The Brown B-1 Racer — the obscure golden-age air racer from Lawrence Brown's California shop, predecessor to the famous "Miss Los Angeles" — captured as an RC scale model.
The Brown B-1 was the first in a short series of competition racers designed and built by Lawrence W. Brown at the Brown Aircraft Co. of Montebello, California. Brown founded his company after an adventurous early career as a pilot bomber for the Constitutionalists against Pancho Villa in Mexico — and then set about making his name as a designer of fierce, drag-minimizing low-wing competition airframes for the legendary Golden Age of American air racing.
The B-1 was succeeded the following year by the better-documented Brown B-2 "Miss Los Angeles," which made its debut at the 1934 National Air Races in distinctive scarlet paint with gold-leaf accents and won the inaugural Greve Trophy at 213.257 mph in the hands of Roy Minor, then took second at the Thompson Trophy as the only "new" entrant. Both airframes shared the design language Brown had refined: a minimal-cross-section fuselage to reduce drag, an externally cable-braced low wing, and the open-cockpit, taildragger configuration that defined the racing aesthetic of the early 1930s. Specific records and competition history of the B-1 specifically remain less well documented than the B-2's, but the type is part of the same Brown lineage that put California-built racers on the National Air Races map.
The Golden Age racer silhouette — small, drag-minimized, externally braced — is one of the more romantic scale subjects in RC, with Brown, Howard, Wedell-Williams, and Granville Brothers Gee Bee all serving as visual reference for sport-scale racer kits at modern fly-ins.
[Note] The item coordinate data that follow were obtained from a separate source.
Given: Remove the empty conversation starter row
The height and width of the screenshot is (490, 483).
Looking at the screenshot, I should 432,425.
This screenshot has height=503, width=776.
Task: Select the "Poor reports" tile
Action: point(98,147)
A demanding scale subject in the spirit of the Golden Age racers. The B-1 in our sim has the kind of short-coupled, twitchy handling that the real racing airframes of the era were famous for — small wings, big radial up front, narrow margins on stall and roll authority. Use it for low passes down the runway, the tight pylon-style turns of an air-race circuit, and the kind of unhurried sport-scale aerobatic that suits a 1930s racer. Pairs well with grass-strip and golden-age field landscapes.